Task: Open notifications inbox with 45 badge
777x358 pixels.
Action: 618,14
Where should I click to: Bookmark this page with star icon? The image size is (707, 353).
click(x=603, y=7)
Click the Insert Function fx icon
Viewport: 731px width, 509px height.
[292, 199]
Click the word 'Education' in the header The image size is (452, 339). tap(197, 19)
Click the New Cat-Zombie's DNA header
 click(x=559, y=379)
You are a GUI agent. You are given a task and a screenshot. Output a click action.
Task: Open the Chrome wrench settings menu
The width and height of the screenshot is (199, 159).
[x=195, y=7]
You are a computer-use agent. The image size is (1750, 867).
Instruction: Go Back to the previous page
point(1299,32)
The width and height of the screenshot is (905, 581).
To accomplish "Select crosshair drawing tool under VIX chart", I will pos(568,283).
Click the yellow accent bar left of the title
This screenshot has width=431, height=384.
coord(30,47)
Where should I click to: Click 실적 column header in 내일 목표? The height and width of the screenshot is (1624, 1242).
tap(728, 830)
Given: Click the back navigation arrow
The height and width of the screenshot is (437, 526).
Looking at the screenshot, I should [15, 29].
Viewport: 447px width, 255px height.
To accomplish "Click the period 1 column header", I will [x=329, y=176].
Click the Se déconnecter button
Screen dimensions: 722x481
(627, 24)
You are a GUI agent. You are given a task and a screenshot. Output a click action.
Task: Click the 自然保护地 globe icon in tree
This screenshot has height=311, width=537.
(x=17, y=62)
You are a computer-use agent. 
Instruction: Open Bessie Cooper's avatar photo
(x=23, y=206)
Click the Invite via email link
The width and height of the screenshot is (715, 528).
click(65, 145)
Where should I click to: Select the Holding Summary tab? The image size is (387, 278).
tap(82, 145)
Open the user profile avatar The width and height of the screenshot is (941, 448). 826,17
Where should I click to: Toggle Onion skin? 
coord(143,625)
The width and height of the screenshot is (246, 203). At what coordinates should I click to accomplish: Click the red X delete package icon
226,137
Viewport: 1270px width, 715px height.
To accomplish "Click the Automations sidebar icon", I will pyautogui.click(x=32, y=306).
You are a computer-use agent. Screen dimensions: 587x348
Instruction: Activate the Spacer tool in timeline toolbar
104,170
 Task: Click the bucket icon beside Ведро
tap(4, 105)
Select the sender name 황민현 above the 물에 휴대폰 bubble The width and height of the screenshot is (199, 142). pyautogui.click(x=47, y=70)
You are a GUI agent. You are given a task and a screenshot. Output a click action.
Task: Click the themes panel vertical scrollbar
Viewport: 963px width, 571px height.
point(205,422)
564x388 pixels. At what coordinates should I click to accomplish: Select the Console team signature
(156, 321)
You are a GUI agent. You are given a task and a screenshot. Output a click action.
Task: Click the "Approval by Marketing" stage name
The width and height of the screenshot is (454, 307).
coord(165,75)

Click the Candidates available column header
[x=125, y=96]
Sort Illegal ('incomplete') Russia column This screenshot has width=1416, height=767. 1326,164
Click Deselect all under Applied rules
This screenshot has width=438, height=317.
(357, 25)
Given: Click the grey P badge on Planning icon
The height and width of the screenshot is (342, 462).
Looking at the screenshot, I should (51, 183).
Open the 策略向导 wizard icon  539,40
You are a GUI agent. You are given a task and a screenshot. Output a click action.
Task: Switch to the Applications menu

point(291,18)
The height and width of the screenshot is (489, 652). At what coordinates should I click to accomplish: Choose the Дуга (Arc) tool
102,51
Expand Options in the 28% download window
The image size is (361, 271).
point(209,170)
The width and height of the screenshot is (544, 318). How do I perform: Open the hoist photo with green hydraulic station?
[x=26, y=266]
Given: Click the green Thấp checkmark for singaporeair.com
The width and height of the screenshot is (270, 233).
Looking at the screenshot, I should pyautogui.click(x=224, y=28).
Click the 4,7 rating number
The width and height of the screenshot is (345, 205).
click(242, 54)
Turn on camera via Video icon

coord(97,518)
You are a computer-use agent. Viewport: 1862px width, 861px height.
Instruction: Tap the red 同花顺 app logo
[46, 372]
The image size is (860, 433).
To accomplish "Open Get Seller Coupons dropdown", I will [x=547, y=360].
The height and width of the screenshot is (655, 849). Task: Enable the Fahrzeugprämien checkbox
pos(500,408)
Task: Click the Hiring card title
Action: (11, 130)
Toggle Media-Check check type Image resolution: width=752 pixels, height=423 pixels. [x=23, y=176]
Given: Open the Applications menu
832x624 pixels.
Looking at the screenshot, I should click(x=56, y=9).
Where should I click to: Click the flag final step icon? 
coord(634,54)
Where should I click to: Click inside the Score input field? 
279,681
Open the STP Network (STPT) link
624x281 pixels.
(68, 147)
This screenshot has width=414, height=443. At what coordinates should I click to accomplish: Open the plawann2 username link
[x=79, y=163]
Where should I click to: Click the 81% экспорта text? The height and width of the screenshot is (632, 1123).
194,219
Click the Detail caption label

########

**PROBLEM DESCRIPTION:**
From the first line of the records through the line with "Click the word", retype everything word for word, including both ends.

**SOLUTION:**
Task: Open notifications inbox with 45 badge
777x358 pixels.
Action: 618,14
Where should I click to: Bookmark this page with star icon? The image size is (707, 353).
click(x=603, y=7)
Click the Insert Function fx icon
Viewport: 731px width, 509px height.
[292, 199]
Click the word 'Education' in the header The image size is (452, 339). tap(197, 19)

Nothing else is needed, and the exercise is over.